Monthly Newspaper • DIOCESE OF BRIDGEPORT

Hopeful Anticipation

DANBURY—A Reflection for Holy Week from St. Gregory the Great’s Pastoral Associate, Devon McCormick:

God speaks to each of us as he makes us,
then walks with us silently out of the night.
These are the words we dimly hear:
You, sent out beyond your recall,
go to the limits of your longing.
Embody me.
Flare up like a flame
and make big shadows I can move in.
Let everything happen to you: beauty and terror.
Just keep going. No feeling is final.
Don’t let yourself lose me.
Nearby is the country they call life.
You will know it by its seriousness.
Give me your hand.

– Rainer Maria Rilke

My husband, Mikey, and I often talk about how we spend too much time on our phones. In fact, one of our “family rules” is to minimize screen time, and as Rilke so magically puts it in the poem above, be present to one another and to what is happening around us. We make sure to be intentional about our phone-time, and hold one another accountable when necessary. However, I’ve found myself scrolling through my phone much, much more lately. With all of the panic, uncertainty, and fear floating around with the COVID-19 crisis, I feel the need to bury myself in what others are saying, experiencing, believing, and how they are all coping. These times are unprecedented—I have no doubt that I will be telling my grandkids about these days of quarantining and social distancing. I’m scared—I’m unsure of how to care for my 16-month-old, or how we are going to stay put in our house with a dog who constantly wants to go on a 3-hour hike.

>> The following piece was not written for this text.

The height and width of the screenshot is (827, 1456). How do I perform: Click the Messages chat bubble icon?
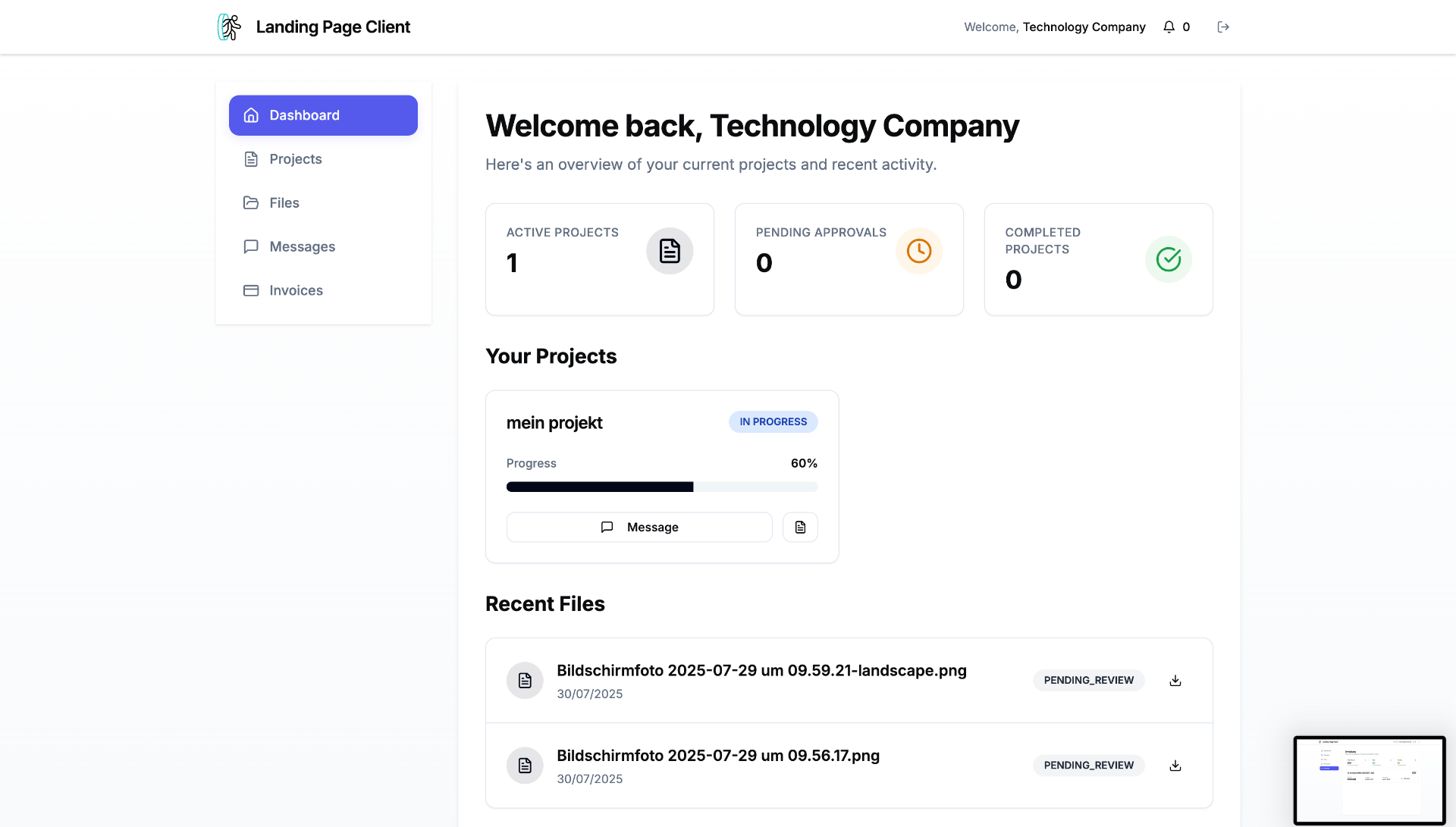(x=251, y=246)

There is another feeling lingering within me, though. Anticipation. I’m constantly checking my phone because I am constantly anticipating finding or reading something—news of another confirmed case, an order to shelter-in-place, or maybe even something positive like a magical cure. I’m always waiting for something to come, and I really don’t know what it is, but I, along with so many I suspect, feel suspended in time. It feels like we may never leave this time of uncertainty. It feels like this could just become the new norm—living with the fear of being near to others and stock-piling supplies because we just don’t know what could happen tomorrow.

Perhaps this is how it felt on Holy Saturday for all of Jesus’ friends and family. Did they feel paralyzed by the never-ending waiting? Did they shelter in place because it just felt better to be at home than anywhere else? Did they stock up on bread and milk and supplies because they weren’t sure if they were next or if it was safe to go out? Where they all of a sudden thrust into a new normal that they never signed up for? Did they feel this same weight of uncertainty and anticipation… like what they really wanted to happen may never come?

For some reason, Holy Saturday has always been my favorite day of the Triduum. Unlike Holy Thursday there is no Mass celebrated; unlike Good Friday, there is no prayer service. There is no music. There is no joy or sorrow—there is just anticipation. Holy Saturday night we come back together in joyful praise at the Easter Vigil, but until then, we wait. For me, Holy Saturday has always held a sense of hope and peace. We know that Jesus has died… we know that our Savior has left us, but still, we wait. We gather our family together, begin shopping and preparing for our Easter meal, and together we enter into hopeful anticipation that Jesus will indeed rise, and we will join together again with our community to pray and sing and dance and rejoice.

Right now, our world is telling us to panic, stock-up, and stay 6 feet away from others. There is no Mass being celebrated throughout the entire country, just like Holy Saturday. Churches are dark and empty, just like the tomb. Holy Saturday calls us into hopeful waiting. It is peaceful. It is still. Right now, God is inviting us into an extended Holy Saturday—one in which we do not have to be productive or perfect. We can just be as we are in that moment. We can take time to listen to what God is telling us, as Rilke says above. We can let both beauty and terror happen to us, and work to find God within. We can just sit with our loved ones, cook food, play games, take walks, watch movies, and revisit what is truly important —all in hopeful anticipation that our Lord is indeed coming and that the sun will rise on a brighter day in which we can all be together again. We aren’t sure when that day will come, but until then, I am going to focus on being present, remaining hopeful, and lean into the anticipation for Easter morning, whenever it may come.